There are several well-known diseases where neurodegeneration occurs, including Alzheimer's disease and other forms of dementia, in which your memory and ability to think are affected, and Parkinson's disease and related disorders, in which your ability to move is affected.
Brain researchers, no less than geographers, need maps and coordinate systems to navigate the brain and communicate their observations to each other. On a map of the brain we can superimpose types of neurons, neurotransmitters, enzymes, and connectivity and functional data. We are continuing to develop and refine brain atlases of humans and experimental animals which are used internationally.
The major psychiatric disorders schizophrenia and bipolar disorder each affect around 1% of the population and Neuroscience Research Australia has active programs in these areas, as well as childhood developmental disorders such as autism.
Our research includes a range of studies from basic research into the mechanisms of injury, to developing improved treatments for injured people and to developing strategies to prevent injuries.
Sensory inputs are crucial to drive movement, whether this be controlling the finger and thumb to hold a pen, moving arms to gesture, or using breathing muscles to speak. We are examining how the sensory system works, how it affects the motor output from the brain, and how it gives us an accurate ‘sensory’ map of the external world, allowing us to make accurate movements. Maintaining balance is a complex act of processing sensory information and coordination. We are exploring the effects of vision, sensation and vestibular function on balance. We are also investigating the physiology and biomechanics of walking, stepping reactions and trips, and are looking at the risk factors for falls to develop strategies to prevent them. Breathing requires the coordination of many muscles and control systems in the brain. Our research examines the way the brain controls breathing muscles in health and in diseases such as chronic obstructive pulmonary disease, spinal cord injury and obstructive sleep apnoea.

What you should do. According to the neuroscience research text, what share of the population do schizophrenia and bipolar disorder each affect? The entries that follow have no connection to the neuroscience research text.

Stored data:

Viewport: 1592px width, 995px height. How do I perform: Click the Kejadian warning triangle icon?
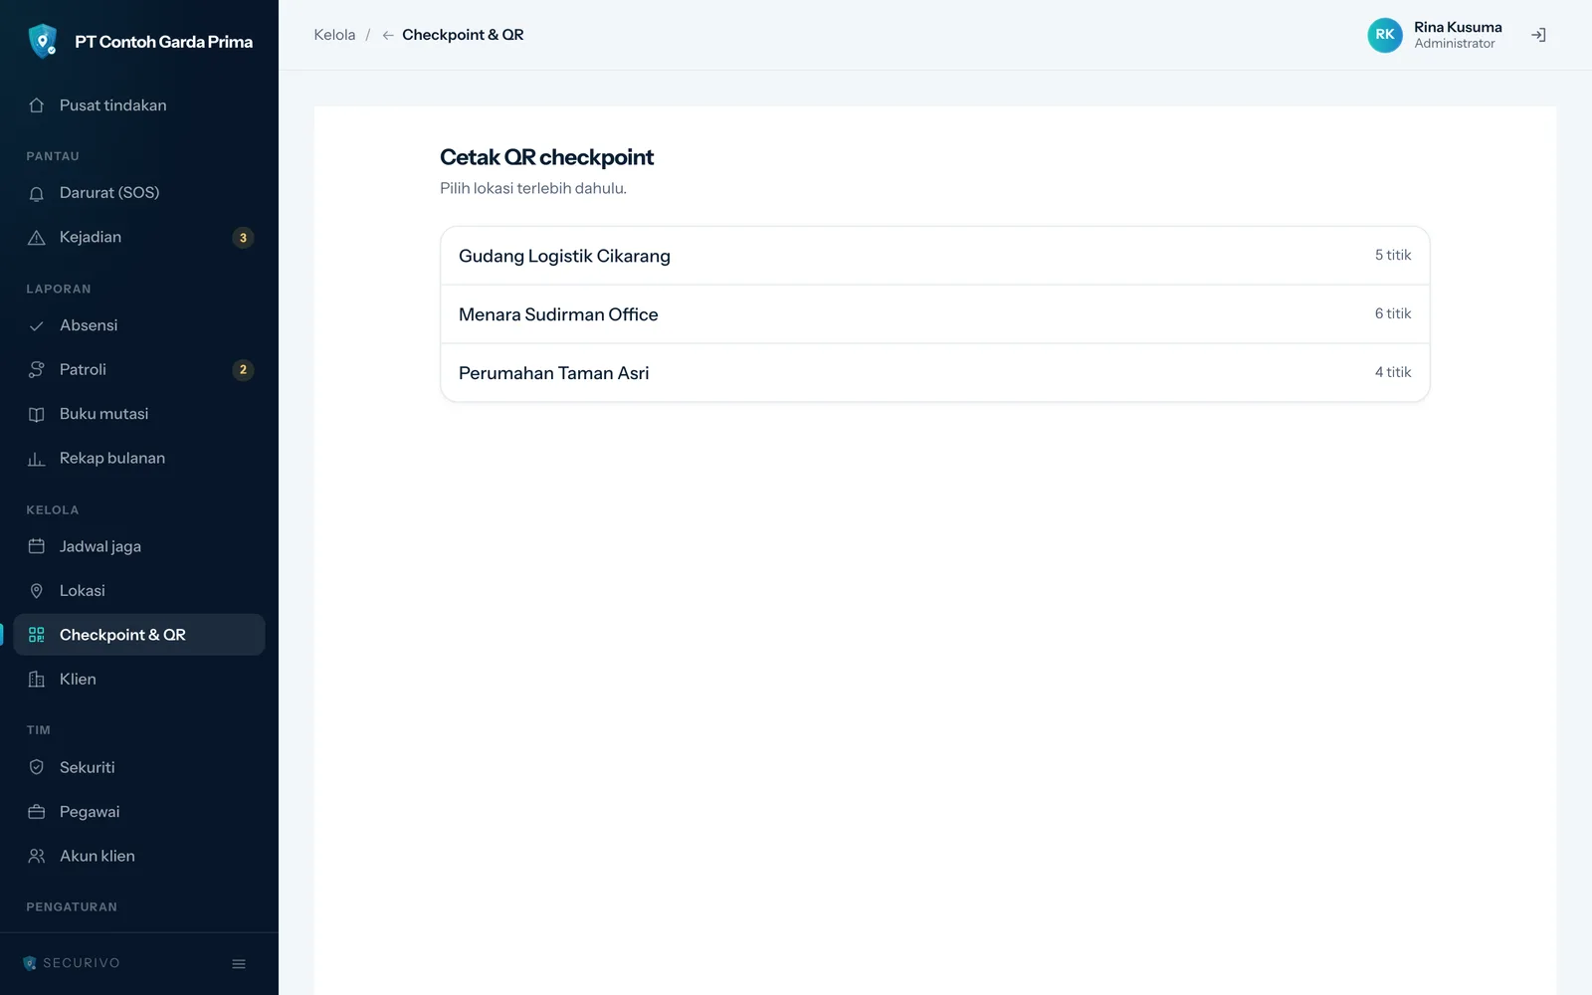(x=37, y=238)
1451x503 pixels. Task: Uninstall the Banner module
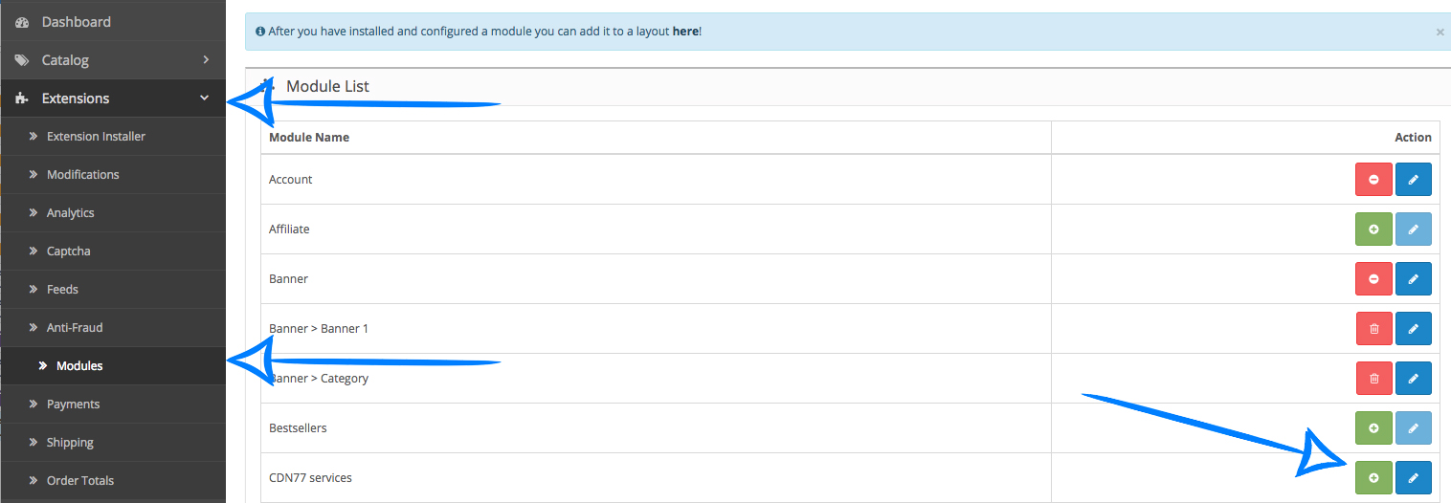click(1373, 279)
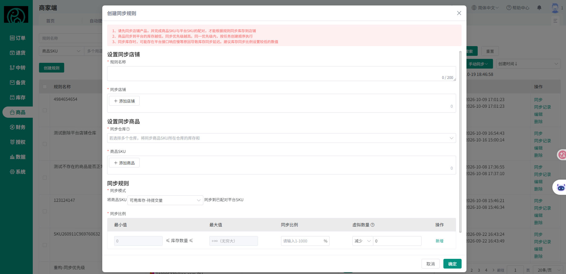Tick the checkbox for rule 4984654654
Screen dimensions: 566x274
click(x=45, y=110)
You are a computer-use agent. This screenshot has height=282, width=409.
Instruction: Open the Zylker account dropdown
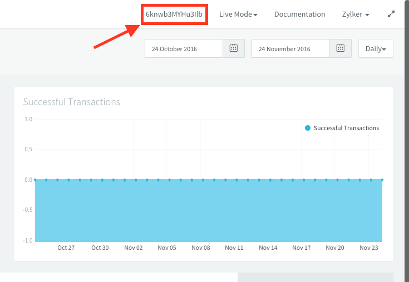(x=356, y=14)
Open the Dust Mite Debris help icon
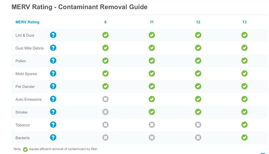 tap(53, 48)
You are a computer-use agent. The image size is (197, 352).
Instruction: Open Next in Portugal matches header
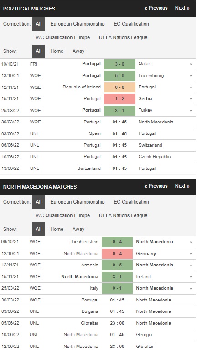pos(182,8)
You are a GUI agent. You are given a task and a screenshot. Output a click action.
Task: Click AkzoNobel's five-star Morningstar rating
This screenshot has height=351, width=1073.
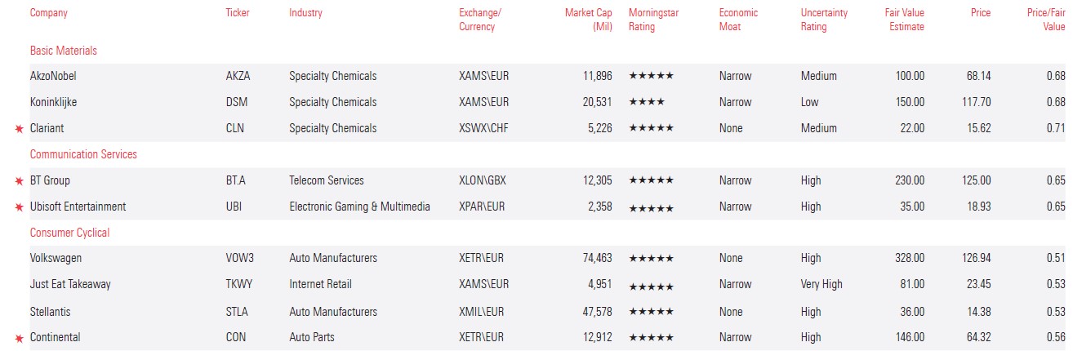coord(651,76)
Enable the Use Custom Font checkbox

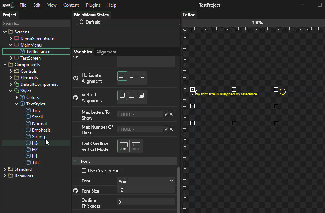[84, 170]
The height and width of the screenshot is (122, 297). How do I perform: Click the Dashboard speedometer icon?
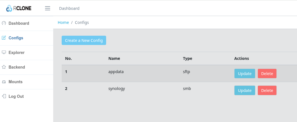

Answer box. Each affects around 1% of the population.